= Exercise =
Check each line of the records below and collect those holding "pixels".

(Collected data)
▬▬▬▬▬▬
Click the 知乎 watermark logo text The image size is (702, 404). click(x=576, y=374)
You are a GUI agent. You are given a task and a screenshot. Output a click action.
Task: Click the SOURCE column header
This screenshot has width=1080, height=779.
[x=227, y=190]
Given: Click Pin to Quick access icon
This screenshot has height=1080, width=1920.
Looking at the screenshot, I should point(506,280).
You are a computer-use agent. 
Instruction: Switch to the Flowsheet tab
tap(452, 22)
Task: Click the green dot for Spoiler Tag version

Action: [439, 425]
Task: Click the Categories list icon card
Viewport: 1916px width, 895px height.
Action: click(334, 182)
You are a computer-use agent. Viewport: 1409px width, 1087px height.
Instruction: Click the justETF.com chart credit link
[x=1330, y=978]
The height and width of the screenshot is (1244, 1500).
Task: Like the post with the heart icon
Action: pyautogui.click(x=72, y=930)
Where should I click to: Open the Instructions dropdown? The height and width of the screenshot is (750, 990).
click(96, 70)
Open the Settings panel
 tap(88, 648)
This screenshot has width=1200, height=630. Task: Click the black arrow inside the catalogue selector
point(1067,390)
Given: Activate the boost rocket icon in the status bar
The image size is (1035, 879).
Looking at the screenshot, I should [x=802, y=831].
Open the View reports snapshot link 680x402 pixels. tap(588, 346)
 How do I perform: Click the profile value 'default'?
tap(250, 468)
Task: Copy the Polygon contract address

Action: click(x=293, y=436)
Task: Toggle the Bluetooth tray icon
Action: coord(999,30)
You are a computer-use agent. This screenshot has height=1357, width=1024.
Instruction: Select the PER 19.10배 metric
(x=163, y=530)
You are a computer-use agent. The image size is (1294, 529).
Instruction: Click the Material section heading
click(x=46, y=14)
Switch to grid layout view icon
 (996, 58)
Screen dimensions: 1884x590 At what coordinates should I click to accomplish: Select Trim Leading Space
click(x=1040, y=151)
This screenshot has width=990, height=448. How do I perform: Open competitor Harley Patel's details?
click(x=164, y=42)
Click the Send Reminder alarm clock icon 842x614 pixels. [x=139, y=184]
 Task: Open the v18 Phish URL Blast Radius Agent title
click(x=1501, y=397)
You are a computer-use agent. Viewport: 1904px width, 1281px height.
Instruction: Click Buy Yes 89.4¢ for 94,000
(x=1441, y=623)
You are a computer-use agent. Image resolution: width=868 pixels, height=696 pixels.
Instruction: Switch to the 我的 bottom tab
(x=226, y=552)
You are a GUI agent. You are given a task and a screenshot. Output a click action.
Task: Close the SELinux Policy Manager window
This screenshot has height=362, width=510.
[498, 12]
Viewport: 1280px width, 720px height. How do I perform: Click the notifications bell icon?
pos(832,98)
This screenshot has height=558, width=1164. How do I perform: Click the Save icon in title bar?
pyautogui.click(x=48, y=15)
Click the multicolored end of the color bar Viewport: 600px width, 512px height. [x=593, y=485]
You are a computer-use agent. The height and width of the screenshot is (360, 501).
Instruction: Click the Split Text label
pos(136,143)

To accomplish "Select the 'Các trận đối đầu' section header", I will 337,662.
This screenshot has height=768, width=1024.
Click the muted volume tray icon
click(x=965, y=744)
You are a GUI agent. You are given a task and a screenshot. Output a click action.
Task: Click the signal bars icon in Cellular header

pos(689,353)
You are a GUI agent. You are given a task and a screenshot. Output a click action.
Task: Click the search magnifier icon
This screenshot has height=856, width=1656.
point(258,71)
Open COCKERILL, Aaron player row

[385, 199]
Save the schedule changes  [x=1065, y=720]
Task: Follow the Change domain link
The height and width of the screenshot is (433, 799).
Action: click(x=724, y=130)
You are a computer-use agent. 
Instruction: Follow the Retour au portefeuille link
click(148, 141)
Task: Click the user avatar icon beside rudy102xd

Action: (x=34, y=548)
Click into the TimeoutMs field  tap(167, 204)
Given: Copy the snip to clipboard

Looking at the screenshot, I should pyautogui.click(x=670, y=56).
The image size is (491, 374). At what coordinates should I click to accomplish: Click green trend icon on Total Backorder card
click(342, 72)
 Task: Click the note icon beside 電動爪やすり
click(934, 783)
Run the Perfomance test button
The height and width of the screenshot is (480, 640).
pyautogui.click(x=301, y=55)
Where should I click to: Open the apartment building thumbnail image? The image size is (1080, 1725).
▬▬▬▬▬▬
= Solution for this exercise =
Open the View reports snapshot link 680x402 pixels. tap(588, 346)
Click the Send Reminder alarm clock icon 842x614 pixels. [x=139, y=184]
You are a computer-use agent. Image resolution: width=868 pixels, height=696 pixels.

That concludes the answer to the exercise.